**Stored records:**
----------

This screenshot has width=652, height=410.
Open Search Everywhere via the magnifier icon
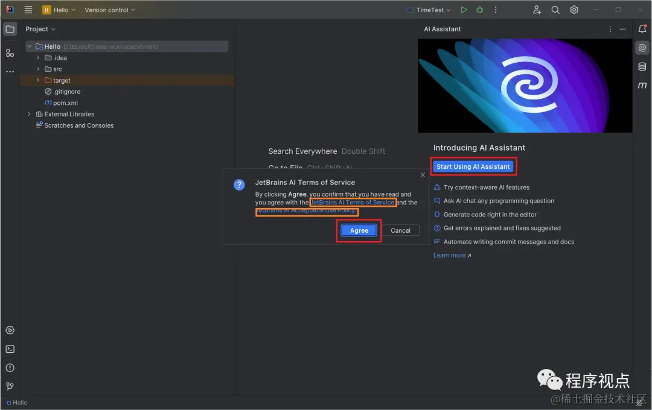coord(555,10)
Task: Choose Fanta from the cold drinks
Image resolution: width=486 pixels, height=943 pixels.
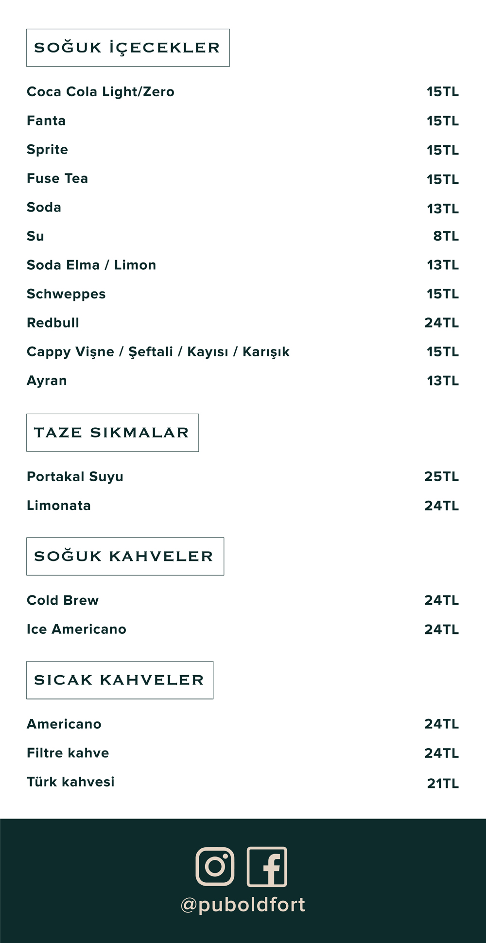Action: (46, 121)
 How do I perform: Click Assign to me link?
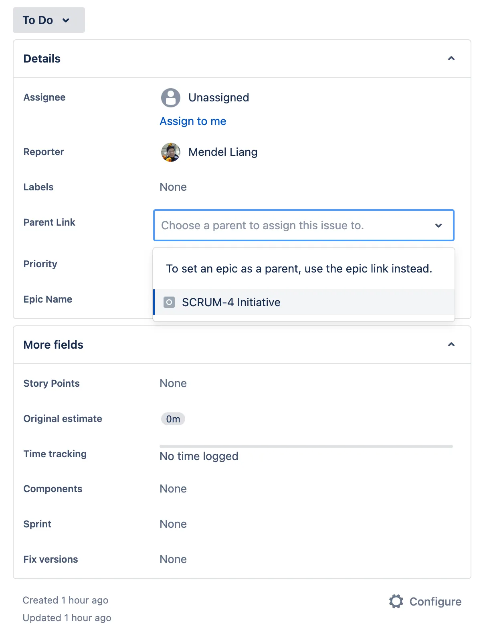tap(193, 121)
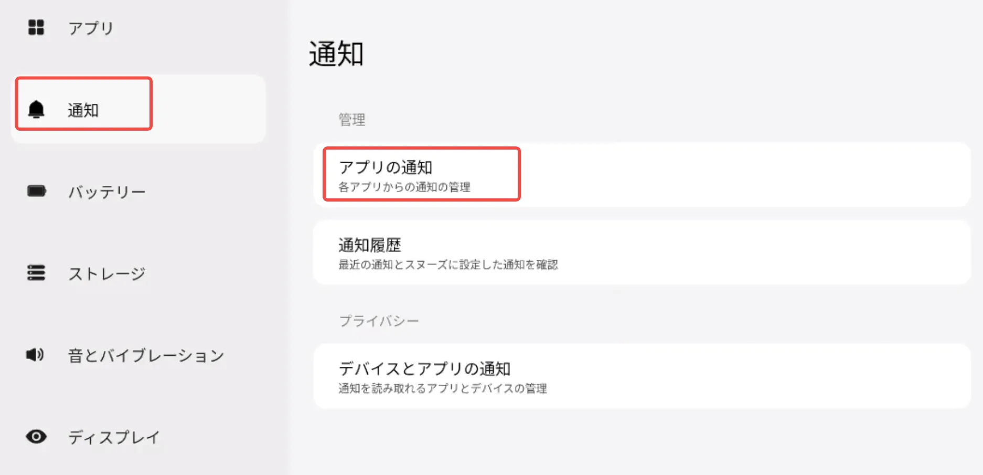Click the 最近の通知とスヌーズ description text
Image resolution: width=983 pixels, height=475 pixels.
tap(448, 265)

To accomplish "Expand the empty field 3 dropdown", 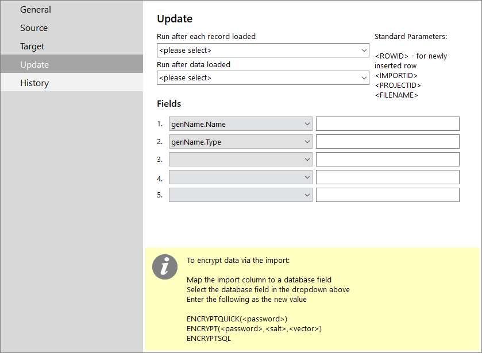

----------

**WHAT IS EXPECTED:** Copy the entries character for character, excluding any pictures.

**ANSWER FOR THE TASK:**
This screenshot has width=652, height=410.
Open Search Everywhere via the magnifier icon
coord(555,10)
Task: Choose Fanta from the cold drinks
Image resolution: width=486 pixels, height=943 pixels.
Action: (46, 121)
 How do I perform: Click Assign to me link?
tap(193, 121)
Click the 最近の通知とスヌーズ description text
Image resolution: width=983 pixels, height=475 pixels.
tap(448, 265)

To accomplish "Expand the empty field 3 dropdown", 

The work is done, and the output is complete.